Abstract Authors: Mohammadreza Ebrahimi¹; Laura Mara²; Sara Succu¹; Sergio Domenico Gadau¹; Fabrizio Chessa²; Maria Dattena²; Alberto Maria Luciano³; Fiammetta Berlinguer¹

1. Department of Veterinary Medicine, University of Sassari, Via Vienna 2, Sassari, Italy

2 .Department of Animal Science, Agricultural Research Agency of Sardinia, 07100 Sassari, Italy

3 .Reproductive and Developmental Biology Laboratory, Department of Veterinary Medicine and Animal Sciences University of Milan, Via dell’Università, 6 - 26900 Lodi, Italy

Abstract Text: It has been demonstrated that long in vitro culture (LIVC) of cumulus-oocyte complexes (COCs) from early antral follicles (EAFs) is a promising approach for increasing the number of available oocytes for assisted reproductive technologies. However, suitable culture conditions must be clarified and further optimized. In this study, we compared the efficacy of single versus group cultures of COCs using LIVC. Additionally, we analyzed the mitochondrial function and reactive oxygen species (ROS) levels in cultured oocytes to evaluate the system's efficiency. For this purpose, sheep ovaries were collected from the slaughterhouse, and COCs were retrieved from EAFs (350-450 µm). The COCs were then cultured either individually (n=327) or in groups (n=312) in TCM199 supplemented with 0.15 μg/mL zinc sulfate, 10^-4 IU/mL FSH, 10 ng/mL estradiol, 50 ng/mL testosterone, 50 ng/mL progesterone, and 5 μM Cilostamide. Chromatin configuration, mitochondrial activity, mitochondrial distribution, and oocyte ROS levels were analyzed using confocal microscopy and fluorescent probes before and after 5 days of LIVC. Additionally, meiotic competence was assessed after in vitro maturation (IVM).

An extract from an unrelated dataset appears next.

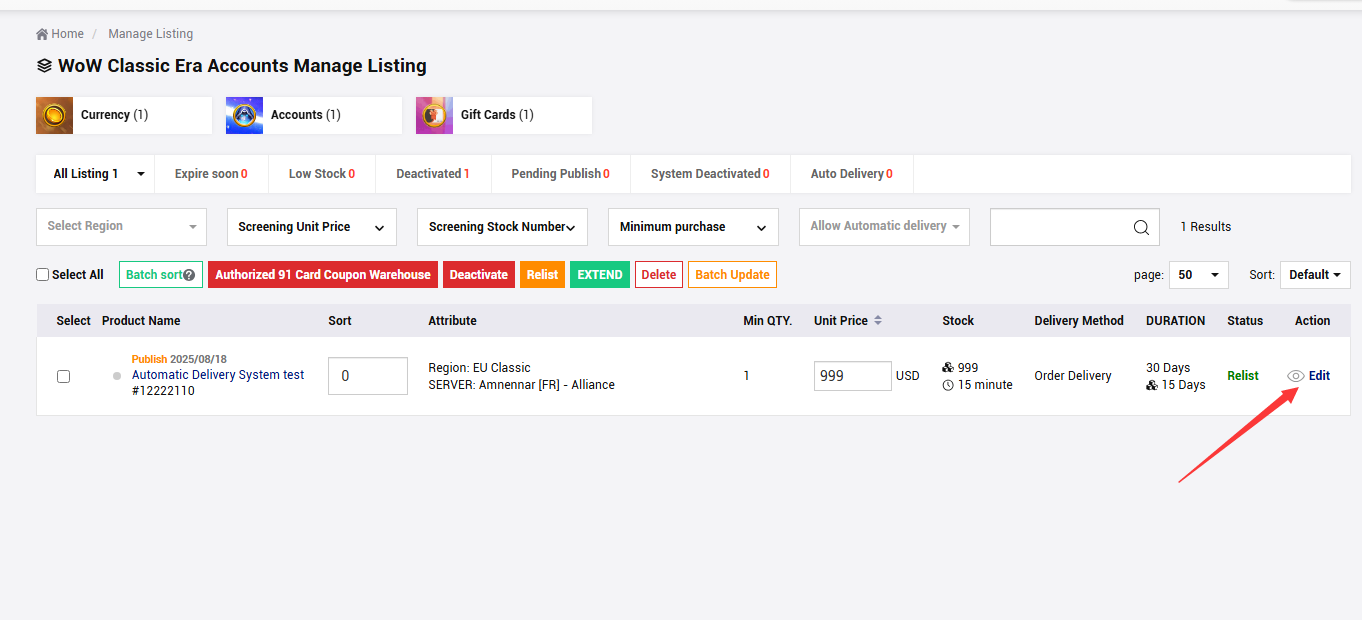
Task: Click the Unit Price 999 input field
Action: point(851,376)
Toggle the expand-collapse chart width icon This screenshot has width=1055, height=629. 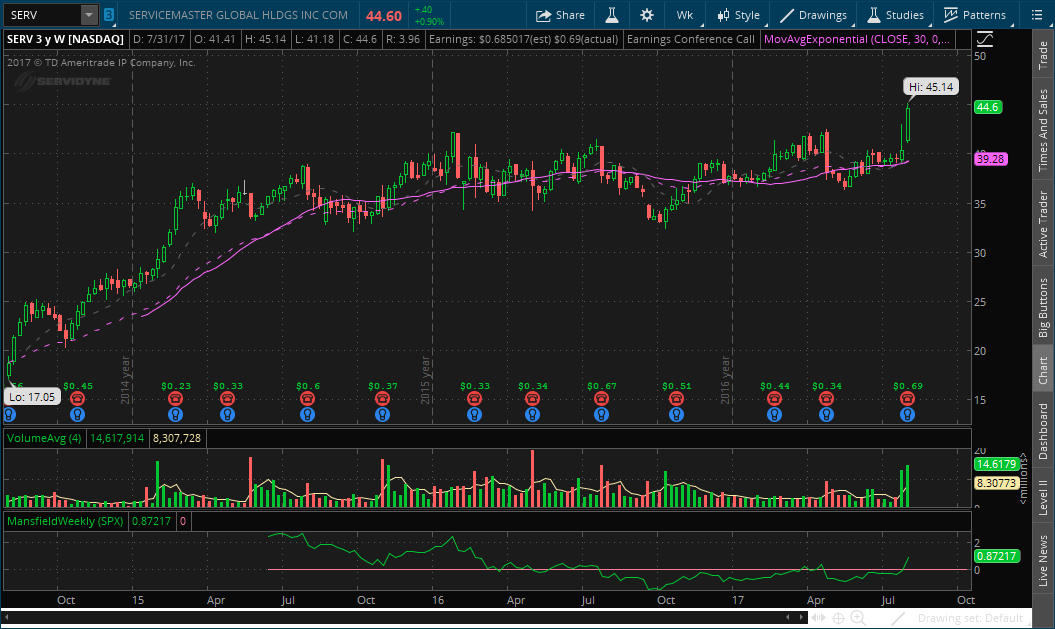[x=820, y=618]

Our findings indicated no statistically significant differences in chromatin configuration, intracellular ROS levels, mitochondrial activity, and distribution pattern after LIVC (P < 0.05) between treatments. However, following IVM, the group culture showed a significant increase in oocyte maturation capability (34.78 vs. 16.67, P< 0.01) and a tendency toward lower levels of ROS compared to the single culture (P >0.086). Additionally, mitochondrial distribution patterns showed a noticeable shift from a 'fine' to a 'granular' pattern in the group culture (P < 0.01), which may benefit oocyte competence. In conclusion, the study demonstrated that both single and group culture conditions effectively supported chromatin configuration changes and mitochondrial activity while decreasing ROS levels in COCs collected from sheep EAFs. However, COCs cultured in groups showed higher rates of meiosis resumption, lower levels of ROS, and a more granular mitochondrial pattern compared to the single culture ones. These findings suggest insights for optimizing the culture conditions of COCs from EAFs, thus widening the availability of competent gametes for assisted reproductive technologies applied to animal breeding and endangered species conservation.